So, given your approach and your desire to have the best possible candidates from both parties, do you think the Republicans will be helped or hurt by a primary debate strategy in which they limit the venue, the media coverage, and the moderators to being extremely Republican-friendly?
I truly believe our politicos are worse than American politicos; but challenging, or even raising, the question of evolution would be met with gaping mouths on all sides.
Including all christian denominations.
The GOP are God’s Special Little People.
God’s Own Party?
This.
I welcome the prospect of the GOP holding their primary debates in their own little alternaverse. In the long run, hopefully they will stop stepping out of there into our world and we can address the real problems this actual nation faces here on Earth.
And if I showed up at the debates demanding not only to be let in without a ticket, but to be given a spot on the stage alongside the two actual candidates, and refused to leave when told to do so, I’d be arrested too.
Hurt. It may “energize the base,” but it will remove Republican primaries even farther from the territory they need to be in to win.
If this blogger is right, and Allen West will be taking part in the Republican primary debates, there will be no deficit of laughs regardless of who the moderators are.
If your idea of funny is Freddy Krueger telling “knock-knock” jokes…
Daaaamn…I personally think most third party votes are wasted votes, myself, but that’s just mean…

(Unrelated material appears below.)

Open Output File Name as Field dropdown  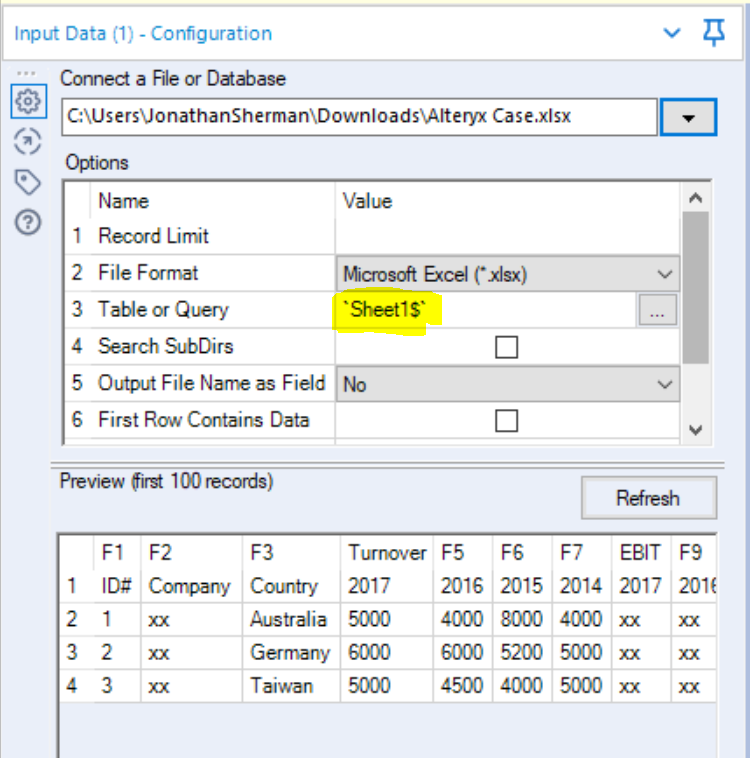(x=507, y=384)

Yup. This. This right here folks. Quoting it for you all in case you missed it, or forgot about it.
Right-wing base are incredibly awful people. Republican politicians, You need to shut them up. McCain tried a bit with the old woman who said Obama was an Arab or whatever. Nobody else has even made a token gesture since then, on the right. They eat it up. They love the booing of gays, and the cheering of death.

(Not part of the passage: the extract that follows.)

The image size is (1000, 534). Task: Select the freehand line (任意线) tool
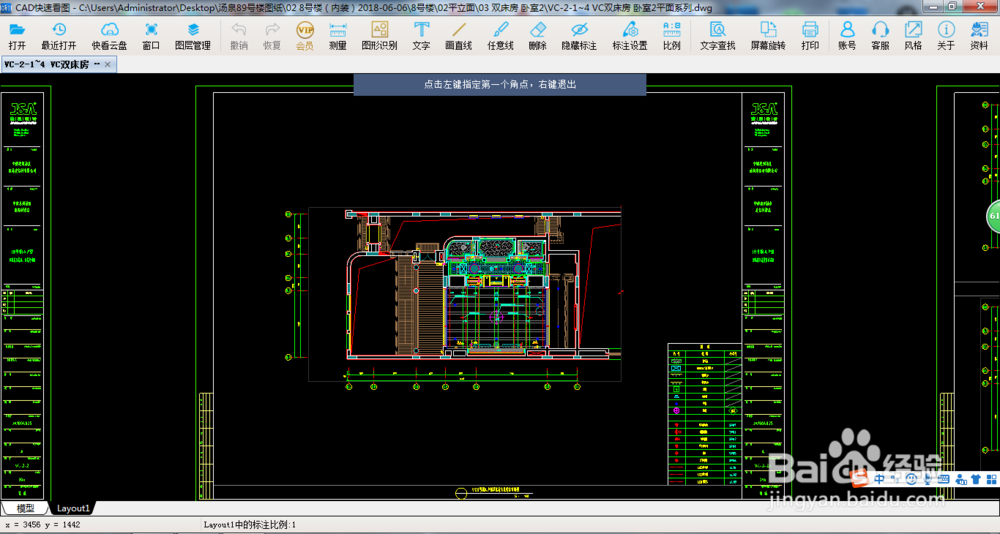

I agree, duct tape and/or lobotomies for every right-wing base member.
The Commission on Presidential Debates is controlled by a mere six people who provide 93% of the organisation’s funding. Do you really believe it should be left up to them to decide who is and who is not eligible to run for President?
They decide who gets to debate, not who runs.

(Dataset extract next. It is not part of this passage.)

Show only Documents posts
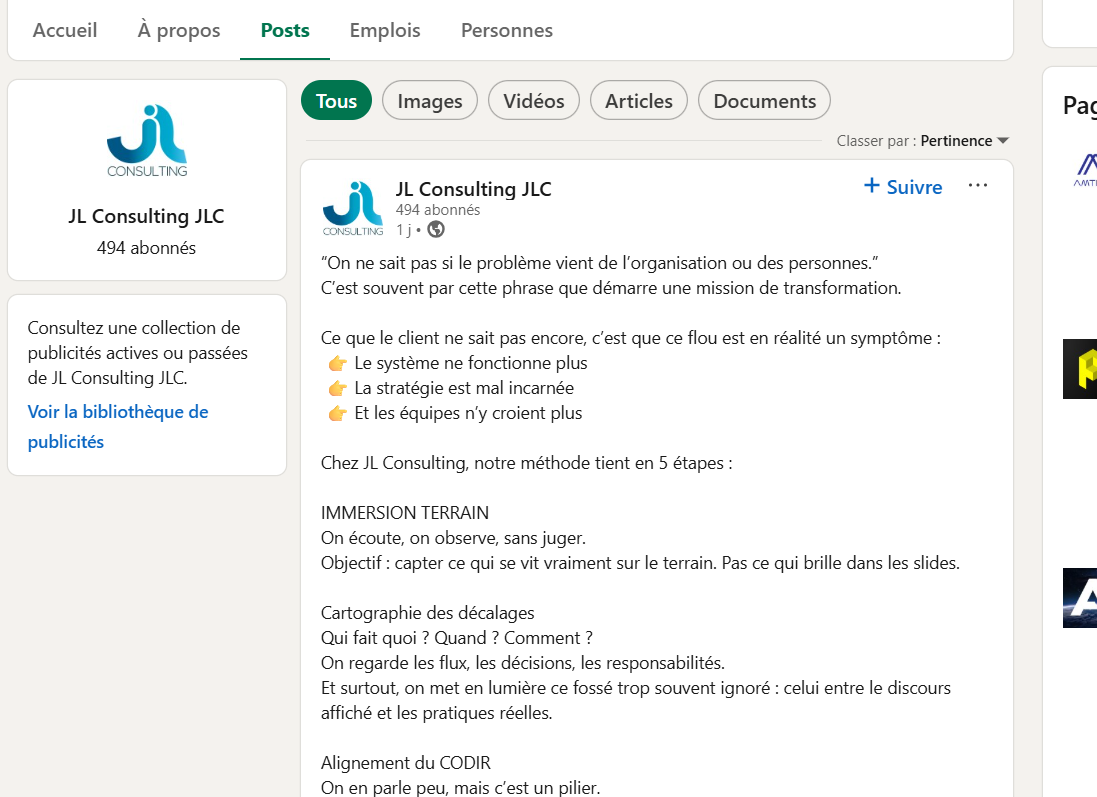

I would like to know how you reached the conclusion that the Commission on Presidential Debates decides who is and who is not eligible to run for President.
That would be the part where Smapti seems to believe that anyone they don’t let in isn’t an “actual” candidate.
Does the word “realistic” work better for you?
Look, if the Greens, or the Libertarians, or the Communists, or the Prohibitionists would like their candidate to be represented at the debates, there’s a simple solution: gain enough mass support so that their candidates have a realistic shot at winning. In the last election, the voters who voted for anyone not a Democrat or Republican amounted to a whopping 1.74% of the electorate. If those parties want to be taken seriously, they need to become a bit more popular than that.
Not that I think the Greens would win in any circumstance but there’s a circularity to your argument - if they don’t get to stand next to their opponents at a debate and talk about their platforms, they’re much less likely to attract any voters.
I have on occasion given my signature for the Socialists to get onto the local ballot when I lived in the US, not because I would ever vote for them (for starters, their platform was downright delusional) but because I thought people should have the option to vote for them if they wanted to. Because yay democracy!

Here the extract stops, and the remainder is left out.